**Задание 1**
Какое дерево, согласно отрывку, заняло на окладе место оливы?
**Задание 2**
Перечислите символы над фигурами ангелов на иконе, которые по отрывку были изменены на окладе, и укажите, во что превратился каждый из них.

━━━━━ Отрывок ━━━━━

СТАНИСЛАВ ЯРЖЕМБОВСКИЙ
Опубликовано в журнале Звезда, номер 4, 2001
СТАНИСЛАВ ЯРЖЕМБОВСКИЙ РУБЛЕВСКАЯ «ТРОИЦА» И ЕЕ ОКЛАД
«Есть Троица Рублева, следовательно, есть Бог».
П. Флоренский
1
Когда с рублевской «Троицы» был снят драгоценный ее оклад, в сокровищнице мировой культуры стало одним шедевром больше. Сейчас даже странно себе представить, что без малого триста лет — в течение почти всего времени царствования Романовых — эта неземная красота оставалась сокрытой от людских глаз. Так вышло, впрочем, не по злому умыслу, а из самых благих намерений. За заслуги перед отечеством в годину тяжкого испытания — иноземного нашествия на русскую землю — был иконе пожалован пышный генеральский мундир, драгоценнейшими орденами увешанный. Глядя на оклад, не устаешь удивляться, как такое вообще кому-то могло прийти в голову? Вместо небесной лазури — тяжело мерцающее золото. Ангельские нимбы, совершенно бестелесные, состоящие только из света, превратились в массивные, неудобоносимые короны, тяжелые и громоздкие. Вместо скромного, почти пустого стола с одинокой чашей в центре — богатая сервировка на парчовой скатерти. Стулья тоже приобрели барочную витиеватость. В особенности поражает полное изменение смысла символических «надписей» над фигурами ангелов. На месте небольшого дома воздвиглась величественная Св. София. Миролюбивую, смиренно склонившуюся оливу вытеснил горделивый дуб — символ воинской доблести и славы. И даже гора, символ правого ангела, на иконе покорно закруглявшаяся в своей вершине, превратилась на окладе в дерзко громоздящийся к небесам горделивый утес, самым подозрительным образом напоминающий Вавилонскую башню.2
Хорошо, что с иконы в конце концов сняли ее мундир. Пусть он хранится навеки отдельно, как выдающееся произведение ювелирного искусства, не имеющего, однако, ни малейшего отношения к миру духовному. Впрочем, едва избавившись от одного оклада, икона почти сразу же исчезла в другом, эстетическом. На рублевскую «Троицу» весь мир смотрит ныне исключительно как на величайший, единственный в своем роде художественный шедевр. Искусствоведы уже полностью вытеснили икону из области религии в область чистой эстетики. И неудивительно: от всей композиции, от красок и линий веет такой не выразимой словами грацией, небесной красотой и неземной тишиной, что невольно замолкают все слова и останавливается всяческая мысль. Необыкновенная гармония линий и красок, создающая впечатление внутреннего покоя и законченной в себе сосредоточенности, настраивает зрителя на длительное, истовое, благоговейное созерцание этой гениальнейшей из всех дошедших до нас икон, так что всяческие слова кажутся уже совершенно неуместными.3
И все же кое-что сказать — несмотря на благоговение и почти что парализующее изумление — можно и нужно. Прежде всего — о назначении иконы вообще. Единственно возможная первоначальная функция всякой иконы — служить вспомогательным средством при молитвенном сосредоточении. Всякая икона служебна, она — средство от нашей немощи. Смысл иконы заключается в том, чтобы молящийся, взирая на видимое, видел внутренним оком невидимое. Икона — не изображение горнего мира как такового (это запрещено Десятисловием), она лишь окно из нашего мира в мир горний. В этом магия иконы: она ведет к невидимому через видимое.

━━━━━ Материал ━━━━━

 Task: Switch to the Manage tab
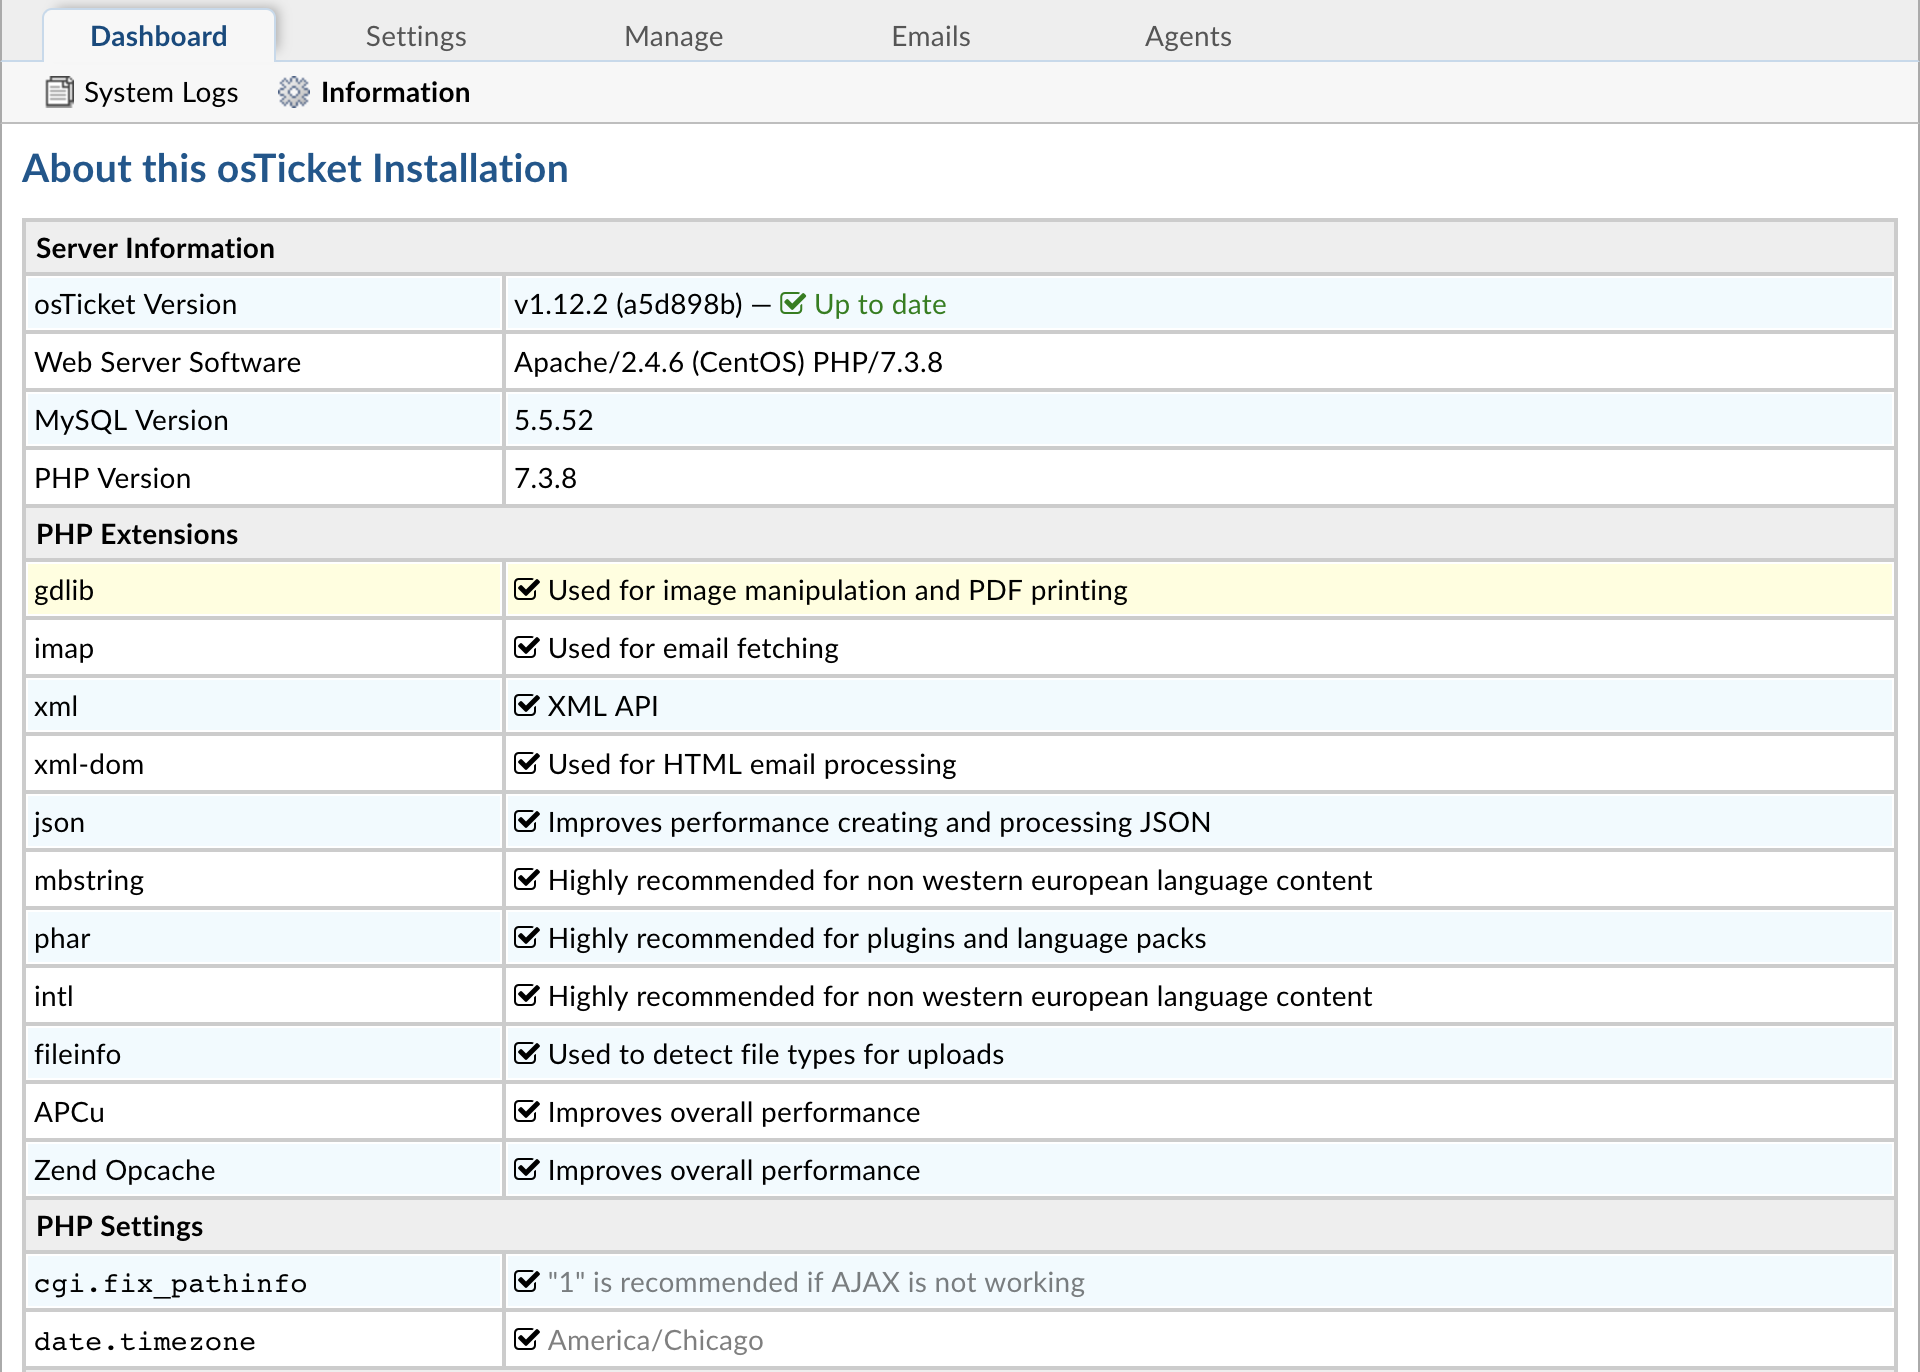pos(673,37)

━━━━━
━━━━━ Материал ━━━━━

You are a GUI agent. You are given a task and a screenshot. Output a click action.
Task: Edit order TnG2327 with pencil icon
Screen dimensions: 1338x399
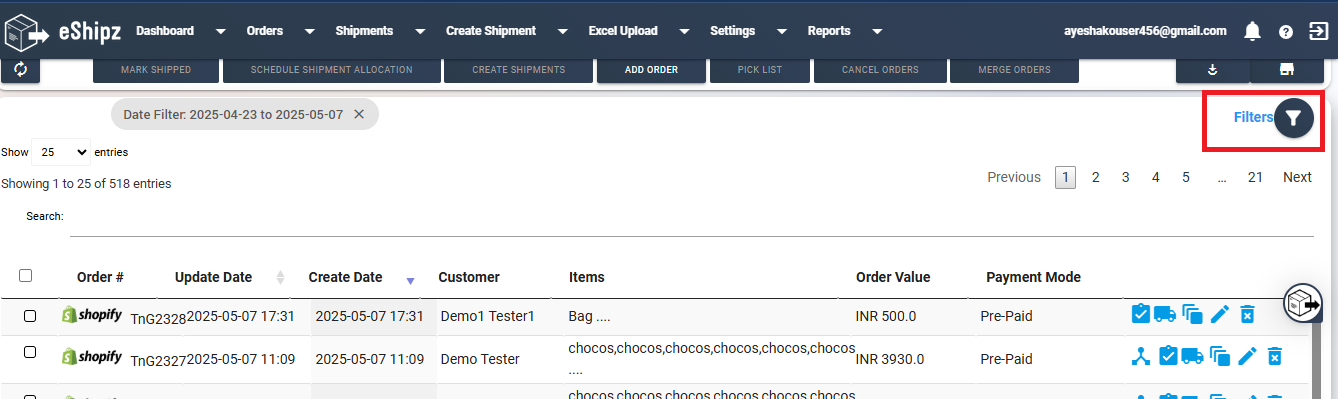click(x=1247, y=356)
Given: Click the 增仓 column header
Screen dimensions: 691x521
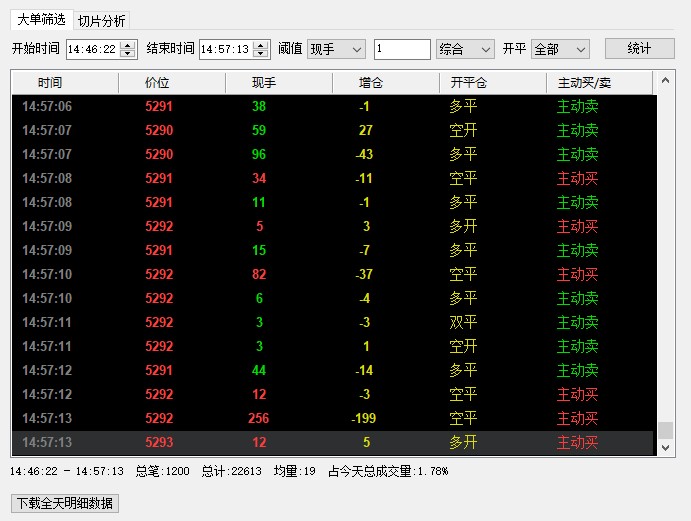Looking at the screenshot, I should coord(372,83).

━━━━━

**Ответ 1**
Дуб — символ воинской доблести и славы.

**Ответ 2**
- Небольшой дом превратился в величественную Св. Софию.
- Олива превратилась в горделивый дуб.
- Гора превратилась в громоздящийся к небесам горделивый утес.